### Text
In the midst of winter I found, within me, an invincible summer. 
- Albert Camus

So a chill pervades the air on this first day of Spring.  I thought the winter would be difficult.  It was, but there was also growth.  And there are the children, who are also growing and learning alongside us.  I must meditate on Camus, through the fickle Spring and surreal political climate.  I must read Conrad, whose ideas of how the actions of government and the elite, principally through greed, lead to cultural, environmental and personal ruination.  I will return to Rilke, who teaches us that most people shoot for the things that are easy, and we appease ourselves often enough.  We even go for the easy side of easy.  He writes to a young poet he hopes to encourage that we must trust in what is difficult.  That is where we will be tested and refined to spread our ridiculous notions of liberty - for the air we breath, the water which gives life to all plants and animals, and the soil which gives us sustenance.

### Description of the task
Rewrite the paragraph of the text above that begins "So a chill pervades the air" as a short list that keeps its main facts.

### Recorded data
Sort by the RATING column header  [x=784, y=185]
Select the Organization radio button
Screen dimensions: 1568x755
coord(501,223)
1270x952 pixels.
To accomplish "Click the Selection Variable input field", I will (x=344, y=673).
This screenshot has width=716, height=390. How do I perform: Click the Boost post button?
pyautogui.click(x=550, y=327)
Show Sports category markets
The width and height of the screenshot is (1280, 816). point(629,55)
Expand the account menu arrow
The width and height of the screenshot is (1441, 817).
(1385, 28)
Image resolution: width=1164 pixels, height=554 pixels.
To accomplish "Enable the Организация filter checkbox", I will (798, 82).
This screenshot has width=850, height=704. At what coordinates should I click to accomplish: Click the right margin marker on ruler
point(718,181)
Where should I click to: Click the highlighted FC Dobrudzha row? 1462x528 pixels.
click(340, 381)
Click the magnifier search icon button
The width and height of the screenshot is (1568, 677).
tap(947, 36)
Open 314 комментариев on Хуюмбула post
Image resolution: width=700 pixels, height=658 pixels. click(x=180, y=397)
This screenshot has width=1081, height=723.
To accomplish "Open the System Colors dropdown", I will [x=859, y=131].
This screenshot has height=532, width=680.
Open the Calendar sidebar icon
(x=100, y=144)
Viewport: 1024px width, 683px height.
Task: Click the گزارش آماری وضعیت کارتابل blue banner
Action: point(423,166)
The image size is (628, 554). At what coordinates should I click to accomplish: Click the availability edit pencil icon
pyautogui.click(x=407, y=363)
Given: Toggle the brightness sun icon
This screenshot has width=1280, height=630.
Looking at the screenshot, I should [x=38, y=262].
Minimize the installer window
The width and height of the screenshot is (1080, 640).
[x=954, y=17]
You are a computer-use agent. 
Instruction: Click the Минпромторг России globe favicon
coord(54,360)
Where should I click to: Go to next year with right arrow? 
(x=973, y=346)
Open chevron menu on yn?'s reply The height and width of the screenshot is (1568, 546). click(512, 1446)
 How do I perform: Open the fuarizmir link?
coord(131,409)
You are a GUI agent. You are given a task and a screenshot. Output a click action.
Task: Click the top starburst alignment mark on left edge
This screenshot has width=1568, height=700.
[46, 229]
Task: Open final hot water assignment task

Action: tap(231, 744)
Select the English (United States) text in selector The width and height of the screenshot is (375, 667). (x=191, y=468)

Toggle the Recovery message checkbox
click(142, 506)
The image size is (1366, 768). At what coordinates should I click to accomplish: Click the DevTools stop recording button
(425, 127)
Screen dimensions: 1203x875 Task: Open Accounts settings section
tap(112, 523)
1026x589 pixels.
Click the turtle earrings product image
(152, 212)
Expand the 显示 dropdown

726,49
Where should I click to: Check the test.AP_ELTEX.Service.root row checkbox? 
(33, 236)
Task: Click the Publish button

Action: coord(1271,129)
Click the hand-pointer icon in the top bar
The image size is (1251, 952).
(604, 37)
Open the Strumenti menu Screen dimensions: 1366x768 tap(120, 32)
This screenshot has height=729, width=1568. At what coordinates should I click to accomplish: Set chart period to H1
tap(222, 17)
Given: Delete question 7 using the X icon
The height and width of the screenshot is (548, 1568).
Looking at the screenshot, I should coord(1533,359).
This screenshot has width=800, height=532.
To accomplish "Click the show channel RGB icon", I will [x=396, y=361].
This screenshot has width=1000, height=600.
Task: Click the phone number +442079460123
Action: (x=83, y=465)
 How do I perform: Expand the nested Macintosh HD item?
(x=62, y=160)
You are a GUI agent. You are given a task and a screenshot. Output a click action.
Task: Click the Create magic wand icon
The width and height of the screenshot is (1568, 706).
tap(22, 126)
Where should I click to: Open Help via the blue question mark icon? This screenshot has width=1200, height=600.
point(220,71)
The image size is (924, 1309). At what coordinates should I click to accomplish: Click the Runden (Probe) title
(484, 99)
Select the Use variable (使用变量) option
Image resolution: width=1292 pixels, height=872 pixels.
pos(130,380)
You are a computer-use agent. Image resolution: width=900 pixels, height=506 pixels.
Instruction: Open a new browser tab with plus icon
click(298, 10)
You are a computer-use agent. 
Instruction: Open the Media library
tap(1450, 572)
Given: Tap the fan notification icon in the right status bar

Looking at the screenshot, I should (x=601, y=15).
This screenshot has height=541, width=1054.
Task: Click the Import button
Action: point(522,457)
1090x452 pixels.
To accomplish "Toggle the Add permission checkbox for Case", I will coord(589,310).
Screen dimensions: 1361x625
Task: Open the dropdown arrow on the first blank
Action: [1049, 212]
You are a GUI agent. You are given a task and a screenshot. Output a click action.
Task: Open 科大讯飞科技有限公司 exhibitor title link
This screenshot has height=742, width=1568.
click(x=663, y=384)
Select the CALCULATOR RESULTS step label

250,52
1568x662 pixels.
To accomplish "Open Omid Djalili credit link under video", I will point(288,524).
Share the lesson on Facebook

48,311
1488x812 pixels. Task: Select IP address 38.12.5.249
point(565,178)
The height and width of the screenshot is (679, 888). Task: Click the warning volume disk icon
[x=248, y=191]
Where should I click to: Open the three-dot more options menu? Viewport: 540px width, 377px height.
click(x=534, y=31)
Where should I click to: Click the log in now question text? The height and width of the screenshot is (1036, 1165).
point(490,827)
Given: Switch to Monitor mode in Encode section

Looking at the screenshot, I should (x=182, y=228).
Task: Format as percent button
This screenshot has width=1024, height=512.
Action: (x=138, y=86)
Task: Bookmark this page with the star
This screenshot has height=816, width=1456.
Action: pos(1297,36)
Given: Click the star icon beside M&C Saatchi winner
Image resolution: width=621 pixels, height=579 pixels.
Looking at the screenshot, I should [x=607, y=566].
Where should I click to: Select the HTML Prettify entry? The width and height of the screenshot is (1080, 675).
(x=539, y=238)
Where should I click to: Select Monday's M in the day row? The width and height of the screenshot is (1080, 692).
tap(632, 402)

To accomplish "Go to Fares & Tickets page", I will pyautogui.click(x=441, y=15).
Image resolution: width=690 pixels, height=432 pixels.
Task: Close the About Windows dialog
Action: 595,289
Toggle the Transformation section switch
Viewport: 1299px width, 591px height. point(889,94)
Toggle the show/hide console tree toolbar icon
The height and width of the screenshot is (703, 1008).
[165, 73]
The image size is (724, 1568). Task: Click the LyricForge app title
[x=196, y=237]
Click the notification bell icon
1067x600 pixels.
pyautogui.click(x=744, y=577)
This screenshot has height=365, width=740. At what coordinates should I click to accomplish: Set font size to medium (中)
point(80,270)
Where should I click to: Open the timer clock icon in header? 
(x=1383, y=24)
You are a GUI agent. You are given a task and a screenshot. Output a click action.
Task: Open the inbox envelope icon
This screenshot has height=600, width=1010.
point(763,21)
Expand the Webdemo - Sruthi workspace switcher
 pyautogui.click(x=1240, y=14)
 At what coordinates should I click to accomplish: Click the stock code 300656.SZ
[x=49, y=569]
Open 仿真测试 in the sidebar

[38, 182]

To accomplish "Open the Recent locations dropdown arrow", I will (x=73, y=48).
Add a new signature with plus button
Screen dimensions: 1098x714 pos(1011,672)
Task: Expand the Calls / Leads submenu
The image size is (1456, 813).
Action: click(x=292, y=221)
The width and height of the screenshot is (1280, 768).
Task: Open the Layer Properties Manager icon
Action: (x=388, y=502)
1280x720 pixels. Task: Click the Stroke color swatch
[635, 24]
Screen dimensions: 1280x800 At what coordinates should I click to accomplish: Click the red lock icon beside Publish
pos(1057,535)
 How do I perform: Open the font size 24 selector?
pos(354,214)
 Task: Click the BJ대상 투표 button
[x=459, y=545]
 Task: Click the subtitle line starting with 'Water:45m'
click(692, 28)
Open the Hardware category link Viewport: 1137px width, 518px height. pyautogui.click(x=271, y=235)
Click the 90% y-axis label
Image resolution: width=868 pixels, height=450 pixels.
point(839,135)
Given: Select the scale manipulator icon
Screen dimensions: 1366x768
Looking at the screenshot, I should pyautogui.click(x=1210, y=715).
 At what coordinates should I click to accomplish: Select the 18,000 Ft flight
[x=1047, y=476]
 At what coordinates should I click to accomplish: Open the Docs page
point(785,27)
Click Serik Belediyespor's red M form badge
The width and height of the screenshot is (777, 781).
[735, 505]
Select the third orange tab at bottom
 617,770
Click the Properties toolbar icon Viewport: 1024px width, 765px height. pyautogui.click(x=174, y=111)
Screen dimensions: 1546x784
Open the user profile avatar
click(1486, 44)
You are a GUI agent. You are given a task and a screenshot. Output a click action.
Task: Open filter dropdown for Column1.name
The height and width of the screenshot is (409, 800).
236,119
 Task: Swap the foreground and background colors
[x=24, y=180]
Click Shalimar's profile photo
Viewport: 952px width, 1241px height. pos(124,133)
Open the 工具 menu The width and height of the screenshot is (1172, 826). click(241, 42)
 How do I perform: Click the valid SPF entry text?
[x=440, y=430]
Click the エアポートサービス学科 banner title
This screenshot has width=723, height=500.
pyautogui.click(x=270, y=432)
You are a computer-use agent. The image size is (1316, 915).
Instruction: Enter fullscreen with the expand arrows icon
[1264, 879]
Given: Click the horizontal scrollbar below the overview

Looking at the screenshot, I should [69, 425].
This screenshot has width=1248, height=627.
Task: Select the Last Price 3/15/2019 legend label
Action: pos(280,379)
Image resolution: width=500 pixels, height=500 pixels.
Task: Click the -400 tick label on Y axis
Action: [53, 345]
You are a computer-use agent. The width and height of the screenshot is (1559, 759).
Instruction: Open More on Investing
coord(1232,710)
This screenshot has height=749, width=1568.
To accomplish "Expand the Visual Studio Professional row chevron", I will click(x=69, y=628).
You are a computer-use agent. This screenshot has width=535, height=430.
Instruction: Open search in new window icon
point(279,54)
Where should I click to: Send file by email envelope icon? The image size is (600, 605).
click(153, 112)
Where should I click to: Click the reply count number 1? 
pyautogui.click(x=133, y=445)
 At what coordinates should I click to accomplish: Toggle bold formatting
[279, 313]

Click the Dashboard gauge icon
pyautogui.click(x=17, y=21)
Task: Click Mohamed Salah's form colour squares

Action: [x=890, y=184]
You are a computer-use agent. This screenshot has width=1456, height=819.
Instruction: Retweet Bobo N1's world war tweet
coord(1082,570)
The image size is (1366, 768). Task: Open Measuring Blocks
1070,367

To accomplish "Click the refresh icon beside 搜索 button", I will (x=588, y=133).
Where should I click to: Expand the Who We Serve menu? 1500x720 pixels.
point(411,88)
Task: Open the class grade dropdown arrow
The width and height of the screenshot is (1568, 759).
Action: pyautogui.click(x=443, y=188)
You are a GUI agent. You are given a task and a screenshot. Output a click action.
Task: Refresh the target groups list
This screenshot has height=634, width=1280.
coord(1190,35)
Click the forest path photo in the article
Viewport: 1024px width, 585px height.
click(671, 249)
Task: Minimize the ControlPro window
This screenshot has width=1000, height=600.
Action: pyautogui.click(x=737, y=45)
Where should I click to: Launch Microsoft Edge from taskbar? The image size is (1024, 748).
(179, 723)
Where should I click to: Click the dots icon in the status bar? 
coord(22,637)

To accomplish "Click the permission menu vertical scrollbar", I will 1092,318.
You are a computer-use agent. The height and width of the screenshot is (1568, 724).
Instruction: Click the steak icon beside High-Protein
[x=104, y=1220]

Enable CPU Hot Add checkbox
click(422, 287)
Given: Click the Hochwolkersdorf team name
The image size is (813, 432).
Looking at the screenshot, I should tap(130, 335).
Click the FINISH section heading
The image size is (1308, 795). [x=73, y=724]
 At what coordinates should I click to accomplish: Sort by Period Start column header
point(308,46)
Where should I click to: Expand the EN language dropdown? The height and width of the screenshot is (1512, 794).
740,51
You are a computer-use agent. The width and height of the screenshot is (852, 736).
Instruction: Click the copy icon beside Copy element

### Response
- On the first day of Spring, a chill is in the air.
- The winter was difficult, as expected, but it also brought growth, and the children are growing and learning too.
- The writer plans to meditate on Camus through the fickle Spring and the surreal political climate.
- The writer plans to read Conrad, whose ideas concern how the actions of government and the elite, mainly through greed, lead to cultural, environmental and personal ruin.
- The writer will return to Rilke, who observes that most people pursue what is easy, and who tells a young poet that we must trust in what is difficult.
- Difficulty is where we are tested and refined to spread notions of liberty for the air, the water that sustains all plants and animals, and the soil that feeds us.